It’s been a red letter week in terms of the business combination scavenger hunt. In addition to Dyson entering electric cars, now we see Aston Martin going into the submarine business. These are both serious ventures. Dyson has had 400 staff members working on this project for over two years and expects to bring a product to market in 2020. One can’t resist wondering if it will really suck (I know, vacuum humor isn’t in vogue — if it ever was)…
More seriously, Dyson is a private company and so won’t face as much market pressure to explain why/how the business portfolio creates value. Also, while most of us are more familiar with their vacuum business, they are a diversified manufacturing company. This includes supplying inputs for the automobile industry among others. One might argue that they have more complementary assets to produce electric cars than Tesla had when they first started. But still…
Aston Martin’s effort is also serious. It’s worth noting that, unlike Dyson, they plan to do this with a partner, Triton Submarines, that is already a player in the luxury submarine market.
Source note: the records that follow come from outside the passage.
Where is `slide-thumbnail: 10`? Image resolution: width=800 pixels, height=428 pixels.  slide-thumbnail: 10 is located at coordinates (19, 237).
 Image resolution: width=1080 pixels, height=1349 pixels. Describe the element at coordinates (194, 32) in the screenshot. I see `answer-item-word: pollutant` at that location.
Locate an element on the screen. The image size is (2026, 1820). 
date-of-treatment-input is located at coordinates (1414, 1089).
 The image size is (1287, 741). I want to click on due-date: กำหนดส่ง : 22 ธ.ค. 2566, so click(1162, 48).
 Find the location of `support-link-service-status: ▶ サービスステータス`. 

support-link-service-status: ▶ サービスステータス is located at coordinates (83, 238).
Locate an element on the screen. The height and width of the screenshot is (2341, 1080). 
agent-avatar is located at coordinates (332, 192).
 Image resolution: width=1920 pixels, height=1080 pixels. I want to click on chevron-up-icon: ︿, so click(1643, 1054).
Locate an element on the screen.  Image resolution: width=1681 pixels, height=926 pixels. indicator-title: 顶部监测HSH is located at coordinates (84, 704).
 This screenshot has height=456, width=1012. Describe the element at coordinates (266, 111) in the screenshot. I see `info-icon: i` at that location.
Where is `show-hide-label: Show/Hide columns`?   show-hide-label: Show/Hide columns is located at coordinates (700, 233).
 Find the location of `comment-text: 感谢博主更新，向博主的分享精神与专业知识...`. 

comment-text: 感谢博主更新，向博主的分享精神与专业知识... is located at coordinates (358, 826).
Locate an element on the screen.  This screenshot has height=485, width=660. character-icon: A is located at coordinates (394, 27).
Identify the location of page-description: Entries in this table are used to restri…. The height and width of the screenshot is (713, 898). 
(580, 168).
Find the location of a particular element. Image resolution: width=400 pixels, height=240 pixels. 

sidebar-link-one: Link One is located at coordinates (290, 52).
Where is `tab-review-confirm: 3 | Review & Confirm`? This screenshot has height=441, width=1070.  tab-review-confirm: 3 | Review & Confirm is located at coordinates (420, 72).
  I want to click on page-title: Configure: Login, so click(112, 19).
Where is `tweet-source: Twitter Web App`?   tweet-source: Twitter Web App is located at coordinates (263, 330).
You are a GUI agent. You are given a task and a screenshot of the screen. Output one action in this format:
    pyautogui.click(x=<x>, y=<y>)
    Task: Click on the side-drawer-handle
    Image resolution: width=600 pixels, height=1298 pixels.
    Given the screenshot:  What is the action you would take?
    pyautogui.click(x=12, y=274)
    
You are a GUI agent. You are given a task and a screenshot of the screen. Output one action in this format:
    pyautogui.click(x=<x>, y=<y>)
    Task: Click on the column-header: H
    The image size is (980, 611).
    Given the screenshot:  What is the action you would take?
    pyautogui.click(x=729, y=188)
Drawing on the Strategy Diamond framework, a vehicle is the mode used to acquire resources needed to enter a new market. In this context, why would Dyson use organic growth to enter electric cars while Aston Martin forms a strategic alliance to enter submarines? In each case, the firm lacks important resources needed to enter. One might apply Capron & Mitchell’s Resource Pathway’s Framework. This could lead one to conclude that Dyson is overestimating the relevance of its internal resources (to go without a partner). In the case of Aston Martin, since their partner has all the capabilities needed to produce the product, the main asset that Aston Martin brings is their brand. This may be useful to court customers who are James Bond fans — Perhaps not the largest market segment among those seeking submarines.
Meanwhile, Ikea just acquired TaskRabbit — presumably a bid to vertically integrate into assembling the furniture they sell in kits.
These efforts do not necessarily restore one’s confidence in managers’ abilities to make reasoned decisions about the scope of the firm.